Sigmoid Neuron: It can takes input from 0 to 1. write the equation 

Input Layer: Input Neurons

Hidden (Middle) Layer: Hidden Neurons

Output Layer: Output Neurons

Gradient Descent: x -> Traning Input, y = y(x) corresponding desired output
    Cost function $$ C(w, b) = \frac{1}{2n} \sum_x \| y(x) - a \|^2 $$
    Lets think $(w,b) -> (v1, v2)$
    Change in cost function: $$ \Delta C \approx \frac{\partial C}{\partial v_1} \Delta v_1 + \frac{\partial C}{\partial v_2} \Delta v_2 $$
    Need to find a way of choosing $\Delta v_1$ & $\Delta v_2$ so that $\Delta C$ is negative. Let, $\Delta v \equiv (\Delta v_1, \Delta v_2)^T $. Let also denote the gradient vector $$\nabla C \equiv (\frac{\partial C}{\partial v_1}, \frac{\partial C}{\partial v_2})$$. So, $\Delta C \approx  \nabla C \cdot \Delta v$. As we need to get, $\Delta C \lt 0$, we pick $\Delta v=-\eta \nabla C$, where $\eta$ is learning rate. Hence, $\Delta C \approx (-\eta \nabla C)\cdot \nabla C = -\eta \|\nabla C\|^2 $ i.e., $C$ will decrease. So, $v \rightarrow v' = v - \eta \nabla C$. This can be extended for any number of variables.

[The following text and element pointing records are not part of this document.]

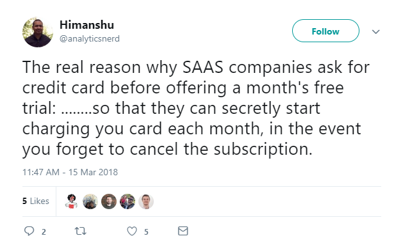This screenshot has height=252, width=403.
Task: Click first liker avatar with red shirt
Action: pos(72,201)
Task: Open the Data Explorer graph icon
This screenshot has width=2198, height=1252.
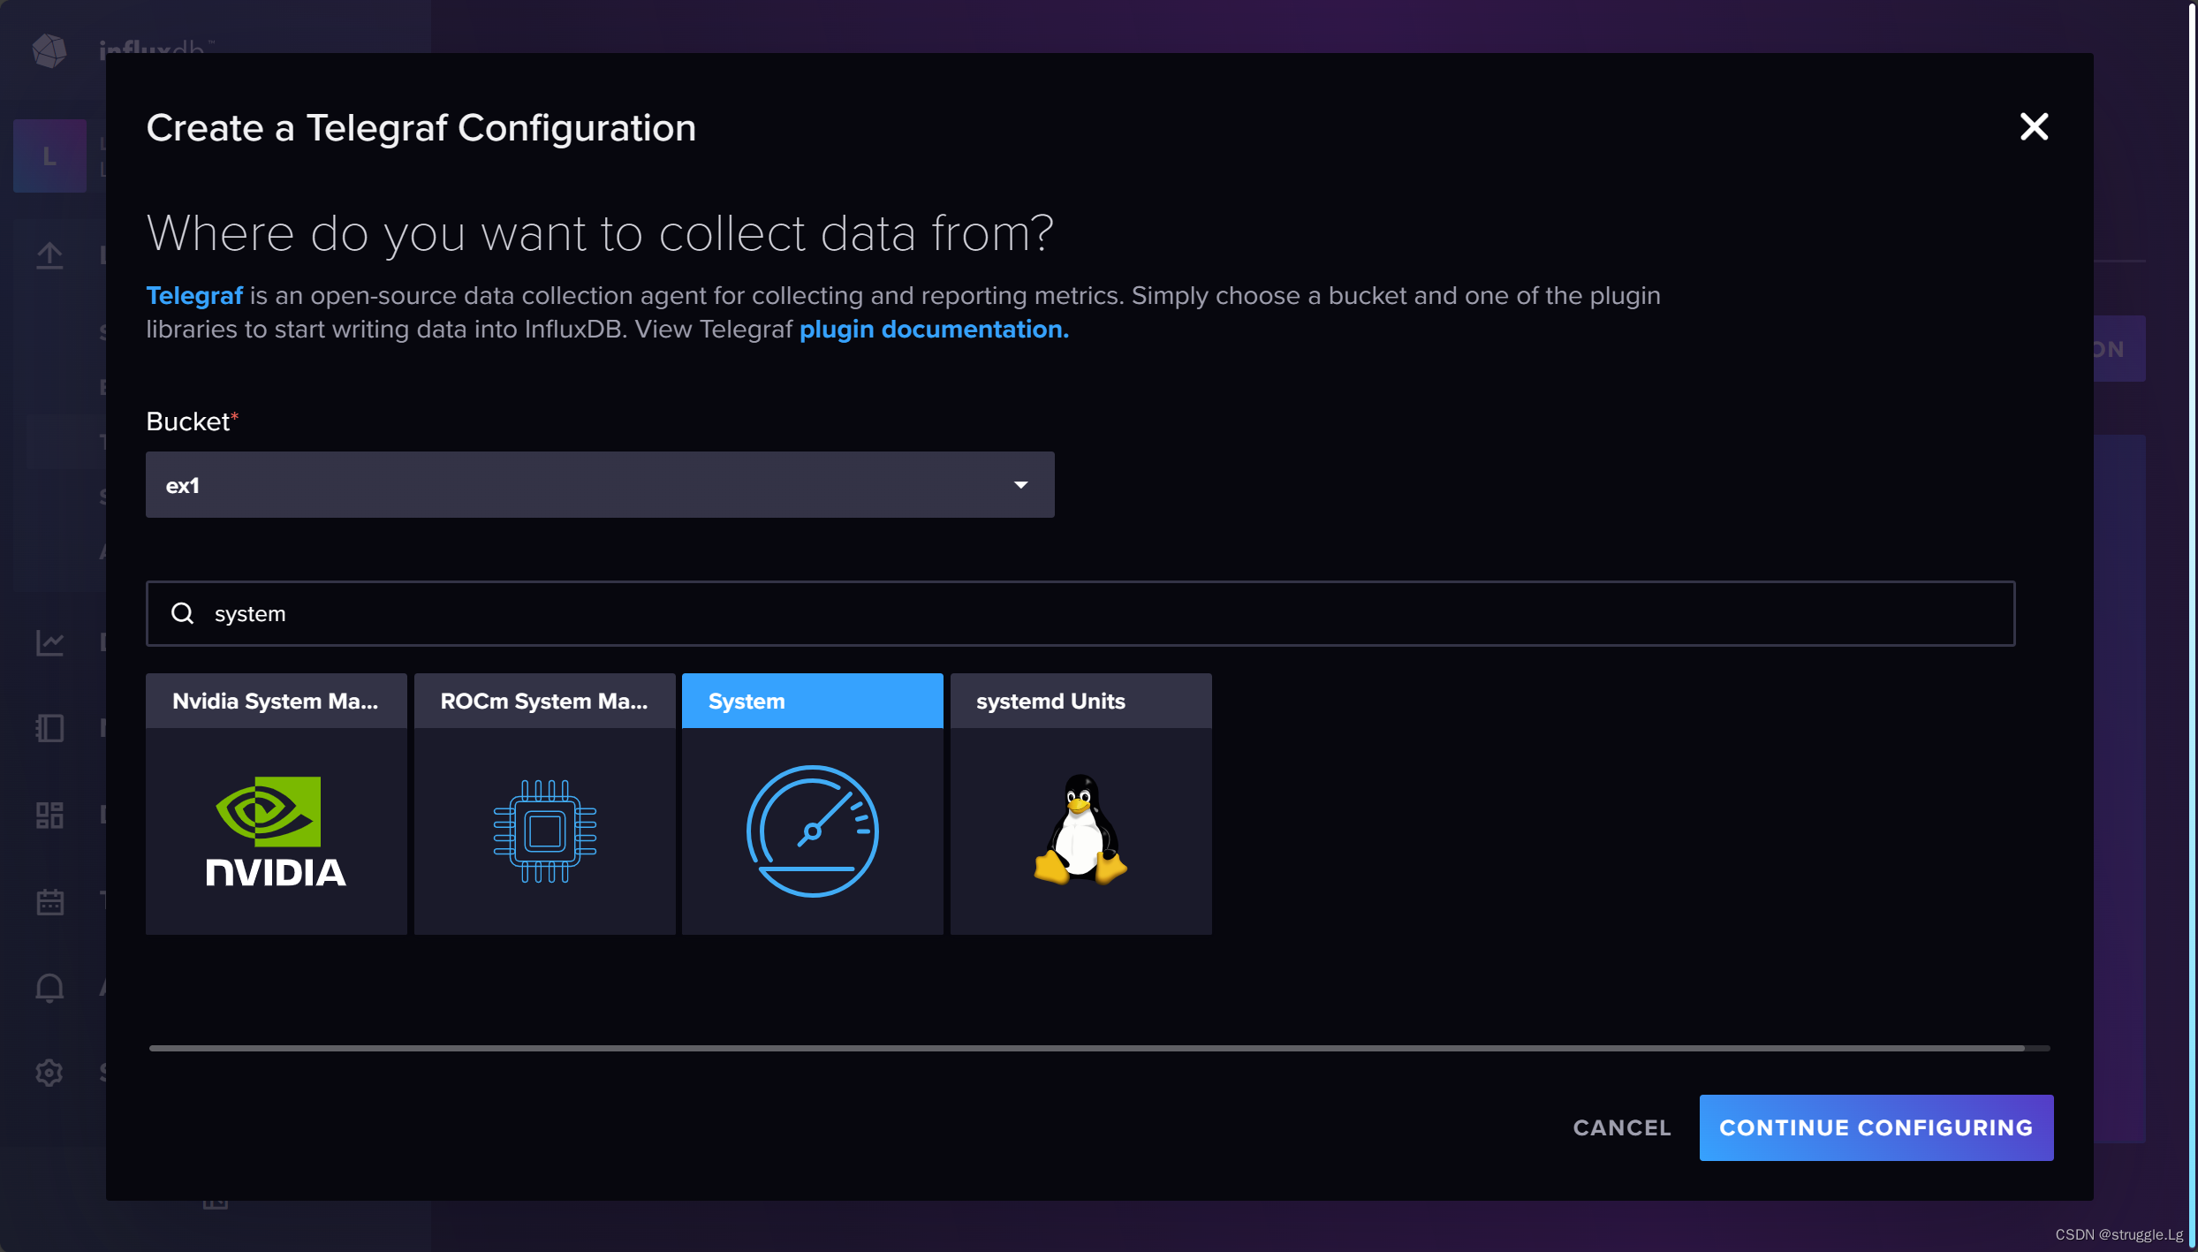Action: (x=49, y=642)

Excercise 1: The goal is to minimize the cost $C$ in such a way that the cost $C$ goes down as much as possible. Let's the limit the size of the change to a fixed value, $ \|\Delta v\| = \epsilon$. As a first order of approximation $\Delta C \approx  \nabla C \cdot \Delta v$. Now the objective is to choose a vector $\Delta v$ of fixed length $\epsilon$ that minimizes $\nabla C \cdot \Delta v$. The dot product of $\nabla C \cdot \Delta v$ is $\|\nabla C\|\cdot \|\Delta v\| \cos(\theta)$. To minimize this, $\cos(\theta) = -1$ since $ \|\Delta v\| = \epsilon$, the smallest value of the dot product is $-\|\nabla C\|\cdot \epsilon$, hence $\eta = \epsilon / \|\nabla C\|$.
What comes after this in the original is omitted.